* **What you should do**: Repeat exactly, and only, the lines below starting at the line that contains "Task: Select the wingtip dress boot image" and ending at the line that contains "Download attachment_1 CSV", inclusive of both.

* **Saved entries**:
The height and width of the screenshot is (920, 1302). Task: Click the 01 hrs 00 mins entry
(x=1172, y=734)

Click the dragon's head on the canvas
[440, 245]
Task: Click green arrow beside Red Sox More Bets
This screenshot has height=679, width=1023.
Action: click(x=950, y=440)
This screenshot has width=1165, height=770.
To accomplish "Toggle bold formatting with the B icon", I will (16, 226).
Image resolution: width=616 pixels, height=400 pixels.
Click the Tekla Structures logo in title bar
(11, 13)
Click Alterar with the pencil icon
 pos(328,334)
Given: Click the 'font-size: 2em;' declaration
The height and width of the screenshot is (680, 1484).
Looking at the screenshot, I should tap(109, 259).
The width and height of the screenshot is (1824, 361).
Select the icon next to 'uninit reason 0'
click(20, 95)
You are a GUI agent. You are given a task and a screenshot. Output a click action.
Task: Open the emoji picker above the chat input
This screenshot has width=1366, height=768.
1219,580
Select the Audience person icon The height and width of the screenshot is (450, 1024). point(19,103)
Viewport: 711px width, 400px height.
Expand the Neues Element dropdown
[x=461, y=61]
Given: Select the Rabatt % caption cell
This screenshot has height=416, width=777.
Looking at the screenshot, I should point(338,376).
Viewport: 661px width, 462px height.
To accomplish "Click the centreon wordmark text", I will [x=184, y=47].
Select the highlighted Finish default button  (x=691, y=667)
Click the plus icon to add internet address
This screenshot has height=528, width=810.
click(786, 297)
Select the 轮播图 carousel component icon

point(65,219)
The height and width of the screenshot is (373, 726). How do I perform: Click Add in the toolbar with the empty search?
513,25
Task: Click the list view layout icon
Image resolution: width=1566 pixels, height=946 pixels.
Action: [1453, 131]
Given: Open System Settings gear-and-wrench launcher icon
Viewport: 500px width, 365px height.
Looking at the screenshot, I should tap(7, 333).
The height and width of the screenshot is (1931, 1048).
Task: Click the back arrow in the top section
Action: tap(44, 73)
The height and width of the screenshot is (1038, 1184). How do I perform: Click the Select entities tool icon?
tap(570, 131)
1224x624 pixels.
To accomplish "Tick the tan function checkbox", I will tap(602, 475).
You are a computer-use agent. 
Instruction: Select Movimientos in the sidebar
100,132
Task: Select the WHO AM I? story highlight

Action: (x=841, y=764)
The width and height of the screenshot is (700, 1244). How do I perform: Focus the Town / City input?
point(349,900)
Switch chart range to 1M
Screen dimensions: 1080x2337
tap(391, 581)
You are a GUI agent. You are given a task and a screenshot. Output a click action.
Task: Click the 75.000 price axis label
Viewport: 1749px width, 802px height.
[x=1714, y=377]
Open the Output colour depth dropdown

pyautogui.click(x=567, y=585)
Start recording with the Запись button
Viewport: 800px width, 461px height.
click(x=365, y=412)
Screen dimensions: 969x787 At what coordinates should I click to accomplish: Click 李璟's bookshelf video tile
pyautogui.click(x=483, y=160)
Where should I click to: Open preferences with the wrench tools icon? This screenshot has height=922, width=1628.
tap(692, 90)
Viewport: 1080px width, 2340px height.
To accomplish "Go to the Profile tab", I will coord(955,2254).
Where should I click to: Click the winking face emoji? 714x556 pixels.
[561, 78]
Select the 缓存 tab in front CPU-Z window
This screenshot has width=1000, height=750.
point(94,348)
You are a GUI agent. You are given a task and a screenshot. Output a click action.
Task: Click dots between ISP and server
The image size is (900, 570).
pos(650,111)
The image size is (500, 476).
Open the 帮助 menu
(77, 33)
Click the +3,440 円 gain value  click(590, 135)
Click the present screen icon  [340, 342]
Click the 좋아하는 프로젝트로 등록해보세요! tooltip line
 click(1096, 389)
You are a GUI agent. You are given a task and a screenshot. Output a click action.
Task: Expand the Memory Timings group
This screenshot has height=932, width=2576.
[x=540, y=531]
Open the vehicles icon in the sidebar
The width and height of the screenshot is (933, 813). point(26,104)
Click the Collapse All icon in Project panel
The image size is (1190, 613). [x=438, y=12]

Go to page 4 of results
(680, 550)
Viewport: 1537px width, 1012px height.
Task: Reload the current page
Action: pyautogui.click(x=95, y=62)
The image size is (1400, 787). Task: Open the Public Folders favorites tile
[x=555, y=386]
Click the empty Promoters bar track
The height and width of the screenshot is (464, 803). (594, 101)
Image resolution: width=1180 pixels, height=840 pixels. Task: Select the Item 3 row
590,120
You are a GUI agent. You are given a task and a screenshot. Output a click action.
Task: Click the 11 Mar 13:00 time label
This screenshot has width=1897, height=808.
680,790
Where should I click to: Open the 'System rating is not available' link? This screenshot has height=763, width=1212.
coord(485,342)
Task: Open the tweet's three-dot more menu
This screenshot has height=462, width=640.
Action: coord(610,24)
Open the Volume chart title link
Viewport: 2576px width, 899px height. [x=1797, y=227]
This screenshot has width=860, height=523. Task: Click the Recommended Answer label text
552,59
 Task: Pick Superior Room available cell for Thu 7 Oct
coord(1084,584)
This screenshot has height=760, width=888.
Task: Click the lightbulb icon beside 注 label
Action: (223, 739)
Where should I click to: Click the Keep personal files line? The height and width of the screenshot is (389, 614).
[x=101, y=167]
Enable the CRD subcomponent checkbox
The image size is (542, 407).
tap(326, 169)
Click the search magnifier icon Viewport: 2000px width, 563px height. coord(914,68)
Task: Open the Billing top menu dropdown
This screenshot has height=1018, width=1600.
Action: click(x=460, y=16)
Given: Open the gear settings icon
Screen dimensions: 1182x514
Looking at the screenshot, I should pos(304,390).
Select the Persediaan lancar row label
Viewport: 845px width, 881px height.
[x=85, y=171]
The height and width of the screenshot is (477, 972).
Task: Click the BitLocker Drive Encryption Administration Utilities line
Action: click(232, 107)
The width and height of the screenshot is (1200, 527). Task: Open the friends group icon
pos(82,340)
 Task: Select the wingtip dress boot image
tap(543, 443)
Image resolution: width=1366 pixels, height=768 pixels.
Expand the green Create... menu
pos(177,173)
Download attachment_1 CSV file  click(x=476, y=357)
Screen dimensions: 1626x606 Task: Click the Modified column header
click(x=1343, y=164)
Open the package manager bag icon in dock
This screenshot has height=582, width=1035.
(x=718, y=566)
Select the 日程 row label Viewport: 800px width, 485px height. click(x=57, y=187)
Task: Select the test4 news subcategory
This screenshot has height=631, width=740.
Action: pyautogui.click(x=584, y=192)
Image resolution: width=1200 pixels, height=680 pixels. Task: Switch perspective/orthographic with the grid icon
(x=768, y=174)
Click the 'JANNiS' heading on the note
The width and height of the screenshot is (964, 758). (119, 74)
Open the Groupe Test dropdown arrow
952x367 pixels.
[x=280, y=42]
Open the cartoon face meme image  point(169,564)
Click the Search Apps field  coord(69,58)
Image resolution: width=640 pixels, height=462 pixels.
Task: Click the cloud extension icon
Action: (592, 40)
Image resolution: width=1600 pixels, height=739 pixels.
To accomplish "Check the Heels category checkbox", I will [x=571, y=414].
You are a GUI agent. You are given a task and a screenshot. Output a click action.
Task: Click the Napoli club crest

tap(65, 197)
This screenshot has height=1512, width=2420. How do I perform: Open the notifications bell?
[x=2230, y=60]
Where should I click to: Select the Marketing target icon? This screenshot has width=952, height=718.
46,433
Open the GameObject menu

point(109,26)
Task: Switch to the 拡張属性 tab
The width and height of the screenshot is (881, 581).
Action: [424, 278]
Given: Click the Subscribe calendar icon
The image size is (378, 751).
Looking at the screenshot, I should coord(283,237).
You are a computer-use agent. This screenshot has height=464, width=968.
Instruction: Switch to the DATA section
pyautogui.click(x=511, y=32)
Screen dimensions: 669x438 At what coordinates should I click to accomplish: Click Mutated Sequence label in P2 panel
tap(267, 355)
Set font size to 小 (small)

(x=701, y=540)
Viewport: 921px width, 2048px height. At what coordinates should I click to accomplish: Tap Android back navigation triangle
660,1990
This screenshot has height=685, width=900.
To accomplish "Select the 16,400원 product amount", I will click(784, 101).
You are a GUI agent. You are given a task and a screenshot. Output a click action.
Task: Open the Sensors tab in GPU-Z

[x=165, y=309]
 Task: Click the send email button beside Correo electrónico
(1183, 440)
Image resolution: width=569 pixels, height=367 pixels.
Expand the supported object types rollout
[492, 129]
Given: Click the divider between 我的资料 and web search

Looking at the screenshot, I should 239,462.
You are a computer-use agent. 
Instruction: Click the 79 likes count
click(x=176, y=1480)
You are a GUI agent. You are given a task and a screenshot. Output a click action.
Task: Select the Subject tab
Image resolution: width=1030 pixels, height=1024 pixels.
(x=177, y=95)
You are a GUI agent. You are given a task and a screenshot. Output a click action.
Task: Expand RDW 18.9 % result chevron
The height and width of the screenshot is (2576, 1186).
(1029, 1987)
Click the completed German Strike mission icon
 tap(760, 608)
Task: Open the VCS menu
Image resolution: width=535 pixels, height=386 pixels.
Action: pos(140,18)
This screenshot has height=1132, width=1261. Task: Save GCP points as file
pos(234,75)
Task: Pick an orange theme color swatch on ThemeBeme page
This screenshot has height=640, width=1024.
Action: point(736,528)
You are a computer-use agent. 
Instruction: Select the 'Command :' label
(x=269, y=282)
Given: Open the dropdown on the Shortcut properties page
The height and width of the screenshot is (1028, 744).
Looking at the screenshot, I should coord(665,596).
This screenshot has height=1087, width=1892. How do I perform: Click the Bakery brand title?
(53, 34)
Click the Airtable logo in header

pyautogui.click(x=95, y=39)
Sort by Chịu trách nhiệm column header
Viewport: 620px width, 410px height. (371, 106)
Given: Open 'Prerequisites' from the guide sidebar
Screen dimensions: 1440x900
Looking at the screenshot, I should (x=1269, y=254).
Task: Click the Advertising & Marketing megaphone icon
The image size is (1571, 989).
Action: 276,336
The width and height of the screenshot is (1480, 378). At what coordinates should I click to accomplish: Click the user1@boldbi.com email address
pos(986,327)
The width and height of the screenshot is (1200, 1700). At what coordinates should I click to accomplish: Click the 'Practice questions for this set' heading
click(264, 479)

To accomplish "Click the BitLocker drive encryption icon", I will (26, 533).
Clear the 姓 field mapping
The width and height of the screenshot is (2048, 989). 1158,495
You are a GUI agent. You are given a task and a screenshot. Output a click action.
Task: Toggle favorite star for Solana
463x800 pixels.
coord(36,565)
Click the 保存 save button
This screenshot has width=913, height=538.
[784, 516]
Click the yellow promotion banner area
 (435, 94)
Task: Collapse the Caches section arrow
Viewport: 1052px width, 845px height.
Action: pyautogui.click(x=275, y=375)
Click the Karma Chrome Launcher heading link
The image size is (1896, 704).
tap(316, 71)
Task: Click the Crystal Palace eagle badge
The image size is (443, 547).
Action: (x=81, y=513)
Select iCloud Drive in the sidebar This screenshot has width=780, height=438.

* **Solution to this task**:
 Task: Select the wingtip dress boot image
tap(543, 443)
Image resolution: width=1366 pixels, height=768 pixels.
Expand the green Create... menu
pos(177,173)
Download attachment_1 CSV file  click(x=476, y=357)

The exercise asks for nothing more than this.